All in one, the x86 tree would like to move away from this private
implementation of an event logging facility to a broader framework.
By using perf events we gain the following advantages:
- Multiple user-space agents can access MCE events. We can have an
mcelog daemon running but also a system-wide tracer capturing
important events in flight-recorder mode.
- Sampling support: the kernel and the user-space call-chain of MCE
events can be stored and analyzed as well.

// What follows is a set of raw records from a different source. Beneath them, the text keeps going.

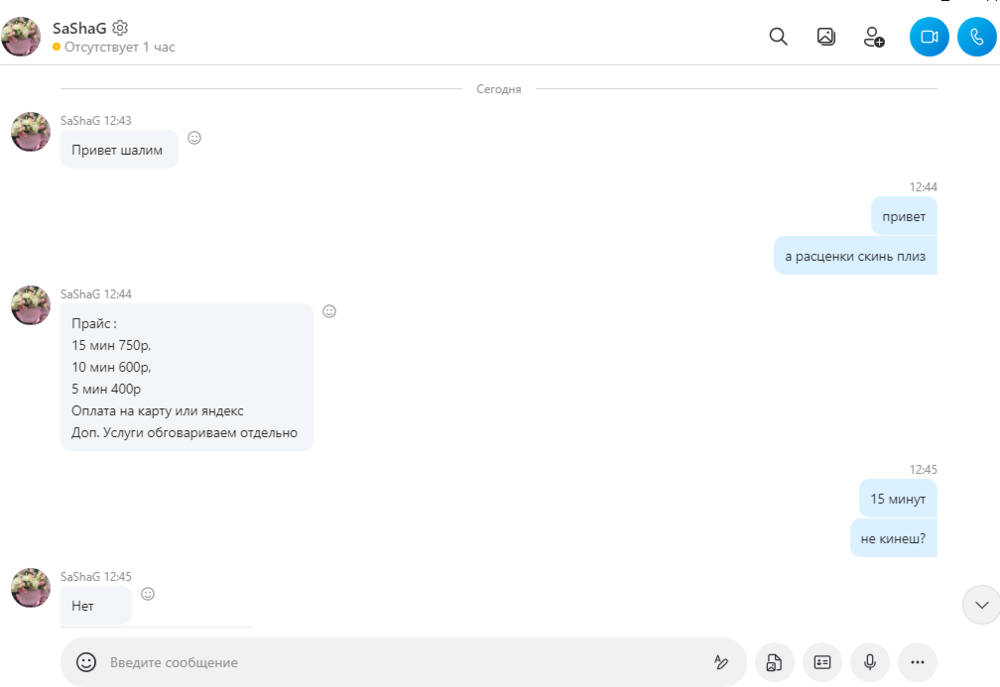The image size is (1000, 687).
Task: Open the share contact card icon
Action: 822,662
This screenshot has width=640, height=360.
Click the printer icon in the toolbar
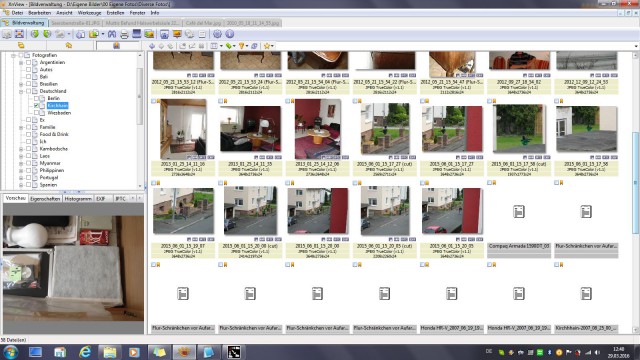124,34
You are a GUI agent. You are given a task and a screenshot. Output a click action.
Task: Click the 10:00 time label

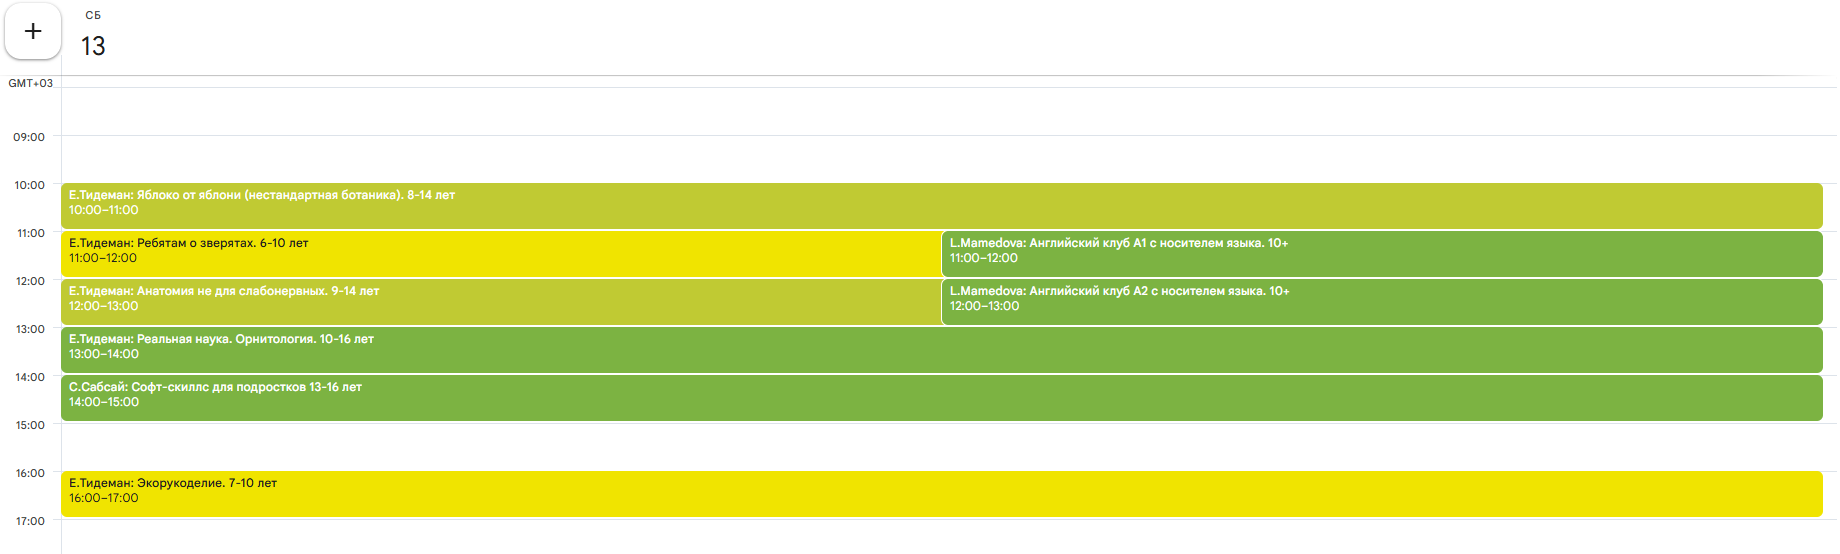point(30,185)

This way actual patterns
of bad behavior can be matched to precisely what kind of activity
happened in the kernel (and/or in the app) around that moment in
time.
- Coupling with other hardware and software events: the PMU can track a
number of other anomalies - monitoring software might chose to
monitor those plus the MCE events as well - in one coherent stream of
events.
- Discovery of MCE sources - tracepoints are enumerated and tools can
act upon the existence (or non-existence) of various channels of MCE
information.
- Filtering support: we just subscribe to and act upon the events we
are interested in. Then even on a per event source basis there's
in-kernel filter expressions available that can restrict the amount
of data that hits the event channel.
- Arbitrary deep per cpu buffering of events - we can buffer 32
entries or we can buffer as much as we want, as long as we have
the RAM.
- An NMI-safe ring-buffer implementation - mappable to user-space.
- Built-in support for timestamping of events, PID markers, CPU
markers, etc.
- A rich ABI accessible over system call interface. Per cpu, per task
and per workload monitoring of MCE events can be done this way. The
ABI itself has a nice, meaningful structure.
- Extensible ABI: new fields can be added without breaking tooling.
New tracepoints can be added as the hardware side evolves. There's
various parsers that can be used.
- Lots of scheduling/buffering/batching modes of operandi for MCE
events. poll() support. mmap() support. read() support. You name it.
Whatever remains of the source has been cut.